Intermittent fasting protects MPTP-induced Parkinson's disease mouse model through regulating gut microbiota dysbiosis.

Abstract

Parkinson's disease (PD) is a neurodegenerative disorder characterized by gut microbiota dysbiosis and excessive inflammatory responses. Intermittent fasting (IF) exerts neuroprotective effects on neurodegenerative diseases. However, the impact of IF on PD and its mechanisms still need to be elucidated. In the present study, we found that 13-week IF regimen (designed as alternate-day fasting) mitigated motor impairment, α-synuclein aggregation, and loss of dopaminergic neurons in 1-methyl-4-phenyl-1,2,3,6-tetrahydropyridine (MPTP)-treated mice. Meanwhile, IF attenuated intestinal dysfunctions, intestinal pro-inflammatory cytokines (tumor necrosis factor-αlphα (TNF-α) and interleukin-1 beta (IL-1β)) levels, and gut barrier destruction. Furthermore, IF alleviated brain barrier impairment and suppressed the activation of astrocytes and microglia.
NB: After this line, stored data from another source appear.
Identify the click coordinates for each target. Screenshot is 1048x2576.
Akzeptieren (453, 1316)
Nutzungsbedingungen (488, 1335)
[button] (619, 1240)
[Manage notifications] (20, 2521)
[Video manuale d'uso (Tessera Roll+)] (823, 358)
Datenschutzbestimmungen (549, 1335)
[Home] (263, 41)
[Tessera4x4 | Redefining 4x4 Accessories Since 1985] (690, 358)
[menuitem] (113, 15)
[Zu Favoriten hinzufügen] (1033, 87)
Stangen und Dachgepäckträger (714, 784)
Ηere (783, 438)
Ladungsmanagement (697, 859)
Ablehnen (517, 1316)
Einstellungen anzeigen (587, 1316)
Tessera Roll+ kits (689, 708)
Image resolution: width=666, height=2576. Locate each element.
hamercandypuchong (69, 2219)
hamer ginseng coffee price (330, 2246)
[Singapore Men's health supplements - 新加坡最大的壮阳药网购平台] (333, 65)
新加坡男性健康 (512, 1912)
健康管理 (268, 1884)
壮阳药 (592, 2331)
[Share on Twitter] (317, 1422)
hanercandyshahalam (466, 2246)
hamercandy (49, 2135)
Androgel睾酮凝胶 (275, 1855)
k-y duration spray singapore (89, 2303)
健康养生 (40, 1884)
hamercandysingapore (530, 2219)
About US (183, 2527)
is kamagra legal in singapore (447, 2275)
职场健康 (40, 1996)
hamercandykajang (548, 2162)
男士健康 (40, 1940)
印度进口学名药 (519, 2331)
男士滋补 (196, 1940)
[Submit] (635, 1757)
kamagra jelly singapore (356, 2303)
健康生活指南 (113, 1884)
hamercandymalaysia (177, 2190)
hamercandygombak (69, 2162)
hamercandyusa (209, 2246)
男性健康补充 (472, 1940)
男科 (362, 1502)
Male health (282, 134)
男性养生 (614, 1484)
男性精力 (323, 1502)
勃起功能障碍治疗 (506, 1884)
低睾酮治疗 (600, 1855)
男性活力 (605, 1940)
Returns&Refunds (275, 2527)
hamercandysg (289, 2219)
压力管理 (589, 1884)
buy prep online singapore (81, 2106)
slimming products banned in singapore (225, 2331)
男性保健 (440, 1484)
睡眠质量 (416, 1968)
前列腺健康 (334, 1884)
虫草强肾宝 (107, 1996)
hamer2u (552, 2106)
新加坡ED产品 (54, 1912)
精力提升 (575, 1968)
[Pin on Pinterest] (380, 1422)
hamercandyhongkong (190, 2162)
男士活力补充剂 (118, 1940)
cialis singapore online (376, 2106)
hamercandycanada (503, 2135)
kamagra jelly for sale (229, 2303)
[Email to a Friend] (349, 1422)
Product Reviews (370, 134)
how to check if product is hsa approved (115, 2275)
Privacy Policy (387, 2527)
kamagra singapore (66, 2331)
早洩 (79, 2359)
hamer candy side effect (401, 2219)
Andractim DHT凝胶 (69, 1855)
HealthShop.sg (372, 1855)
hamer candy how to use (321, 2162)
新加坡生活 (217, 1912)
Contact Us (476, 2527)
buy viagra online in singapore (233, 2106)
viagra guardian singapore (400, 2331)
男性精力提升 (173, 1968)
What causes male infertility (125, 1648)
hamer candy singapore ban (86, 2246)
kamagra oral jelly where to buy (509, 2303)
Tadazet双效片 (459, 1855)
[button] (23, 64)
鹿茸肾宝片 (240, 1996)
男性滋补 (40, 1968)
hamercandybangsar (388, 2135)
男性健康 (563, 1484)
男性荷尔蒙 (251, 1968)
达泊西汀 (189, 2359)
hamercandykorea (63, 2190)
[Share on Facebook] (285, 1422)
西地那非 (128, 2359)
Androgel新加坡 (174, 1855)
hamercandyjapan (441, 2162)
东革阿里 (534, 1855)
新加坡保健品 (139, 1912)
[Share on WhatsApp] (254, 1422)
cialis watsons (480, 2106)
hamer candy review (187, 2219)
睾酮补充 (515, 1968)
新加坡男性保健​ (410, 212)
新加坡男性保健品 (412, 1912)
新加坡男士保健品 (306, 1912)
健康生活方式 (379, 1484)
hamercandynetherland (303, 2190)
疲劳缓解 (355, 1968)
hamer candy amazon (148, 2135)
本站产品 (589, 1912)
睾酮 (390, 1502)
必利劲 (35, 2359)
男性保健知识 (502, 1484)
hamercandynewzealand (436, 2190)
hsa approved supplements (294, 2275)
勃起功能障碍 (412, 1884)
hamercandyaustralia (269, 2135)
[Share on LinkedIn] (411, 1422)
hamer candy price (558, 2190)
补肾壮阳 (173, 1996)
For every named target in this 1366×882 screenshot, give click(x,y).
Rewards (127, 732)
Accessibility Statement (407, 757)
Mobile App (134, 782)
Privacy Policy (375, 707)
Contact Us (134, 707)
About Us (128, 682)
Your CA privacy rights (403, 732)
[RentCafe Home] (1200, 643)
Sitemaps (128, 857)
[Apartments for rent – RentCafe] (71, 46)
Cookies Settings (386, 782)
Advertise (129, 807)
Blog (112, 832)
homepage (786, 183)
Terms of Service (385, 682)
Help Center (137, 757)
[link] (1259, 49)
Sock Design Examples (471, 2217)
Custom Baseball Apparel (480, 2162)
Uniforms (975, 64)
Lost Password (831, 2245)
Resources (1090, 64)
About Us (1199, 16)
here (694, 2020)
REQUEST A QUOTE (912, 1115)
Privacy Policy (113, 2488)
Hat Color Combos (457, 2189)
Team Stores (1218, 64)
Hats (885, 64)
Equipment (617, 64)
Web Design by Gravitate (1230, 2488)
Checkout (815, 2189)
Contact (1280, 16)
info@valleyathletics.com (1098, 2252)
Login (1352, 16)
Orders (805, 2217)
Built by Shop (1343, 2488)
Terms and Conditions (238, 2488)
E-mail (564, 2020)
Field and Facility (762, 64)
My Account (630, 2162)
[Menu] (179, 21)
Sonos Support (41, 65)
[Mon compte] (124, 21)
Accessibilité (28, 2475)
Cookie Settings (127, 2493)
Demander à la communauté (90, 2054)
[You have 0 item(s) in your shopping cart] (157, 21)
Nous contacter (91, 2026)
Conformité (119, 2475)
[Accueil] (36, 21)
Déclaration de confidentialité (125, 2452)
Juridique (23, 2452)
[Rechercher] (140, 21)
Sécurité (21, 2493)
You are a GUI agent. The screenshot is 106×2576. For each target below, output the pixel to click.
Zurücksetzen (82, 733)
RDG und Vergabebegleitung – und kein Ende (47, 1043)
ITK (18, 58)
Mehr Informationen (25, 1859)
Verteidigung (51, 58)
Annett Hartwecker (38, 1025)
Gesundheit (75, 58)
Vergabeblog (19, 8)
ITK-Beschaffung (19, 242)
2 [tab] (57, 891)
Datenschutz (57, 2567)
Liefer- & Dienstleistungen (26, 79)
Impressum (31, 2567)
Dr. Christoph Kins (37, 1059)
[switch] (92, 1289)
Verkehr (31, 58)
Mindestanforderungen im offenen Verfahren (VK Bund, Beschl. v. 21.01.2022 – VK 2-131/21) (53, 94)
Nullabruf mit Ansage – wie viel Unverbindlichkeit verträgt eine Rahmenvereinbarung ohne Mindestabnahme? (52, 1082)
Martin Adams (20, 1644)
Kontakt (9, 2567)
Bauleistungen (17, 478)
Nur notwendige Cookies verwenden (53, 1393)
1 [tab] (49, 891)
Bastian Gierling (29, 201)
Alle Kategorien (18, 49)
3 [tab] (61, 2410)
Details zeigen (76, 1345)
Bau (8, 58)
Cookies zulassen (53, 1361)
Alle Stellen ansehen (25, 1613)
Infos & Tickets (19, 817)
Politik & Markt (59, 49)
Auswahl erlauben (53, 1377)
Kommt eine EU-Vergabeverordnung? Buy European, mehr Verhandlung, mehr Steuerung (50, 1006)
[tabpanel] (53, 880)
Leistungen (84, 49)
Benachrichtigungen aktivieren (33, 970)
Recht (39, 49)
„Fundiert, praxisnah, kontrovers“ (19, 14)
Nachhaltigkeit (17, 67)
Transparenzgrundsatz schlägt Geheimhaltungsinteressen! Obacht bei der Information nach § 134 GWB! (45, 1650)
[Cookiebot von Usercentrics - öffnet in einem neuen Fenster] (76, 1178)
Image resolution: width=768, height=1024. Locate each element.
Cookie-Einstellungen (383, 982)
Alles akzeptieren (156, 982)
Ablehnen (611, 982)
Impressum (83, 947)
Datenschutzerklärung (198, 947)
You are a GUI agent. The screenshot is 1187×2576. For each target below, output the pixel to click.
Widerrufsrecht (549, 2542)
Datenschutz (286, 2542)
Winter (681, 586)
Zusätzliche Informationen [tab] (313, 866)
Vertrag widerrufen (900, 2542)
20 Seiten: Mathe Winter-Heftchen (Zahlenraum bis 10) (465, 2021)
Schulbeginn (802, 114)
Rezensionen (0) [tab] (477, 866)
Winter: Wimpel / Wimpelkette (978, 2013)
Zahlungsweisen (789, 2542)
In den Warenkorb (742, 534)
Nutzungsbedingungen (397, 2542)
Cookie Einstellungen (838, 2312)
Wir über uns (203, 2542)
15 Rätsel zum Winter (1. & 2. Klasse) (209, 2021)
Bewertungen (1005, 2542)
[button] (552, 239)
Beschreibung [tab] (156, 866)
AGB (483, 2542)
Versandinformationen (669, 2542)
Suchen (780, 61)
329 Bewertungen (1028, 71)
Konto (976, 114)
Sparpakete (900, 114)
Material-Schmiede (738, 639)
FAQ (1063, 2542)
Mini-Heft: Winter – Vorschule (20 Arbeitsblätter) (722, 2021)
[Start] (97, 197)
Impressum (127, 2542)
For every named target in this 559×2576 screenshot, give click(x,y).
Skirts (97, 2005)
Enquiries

Mechanistic studies revealed that IF suppressed the toll-like receptor 4 (TLR4)/NF-κB signaling pathway both in the colon and substantia nigra. 16S rRNA sequencing demonstrated that IF alleviated MPTP-induced microbiota dysbiosis, decreasing harmful bacteria abundances (Proteobacteria, Burkholderiales, Sutterellaceae, Parasutterella, Burkholderiales_bacterium, and Desulfovibrio_fairfieldensis) while increasing probiotic bacteria abundances (Oscillospirales, Rikenellaceae, and Lactobacillus_murinus), which were significantly correlated with the anti-inflammatory effects of IF. Gas chromatography-mass spectrometry (GC-MS) revealed that IF induced the levels of fecal short chain fatty acids (SCFAs). Antibiotics intervention abolished the beneficial effects of IF, suggesting that gut microbiota contributed to the neuroprotection of IF for PD. These findings suggest that IF regimen may serve as a novel therapeutic strategy for PD, likely linked to its regulation of gut microbiota to inhibit gut-brain axis inflammation.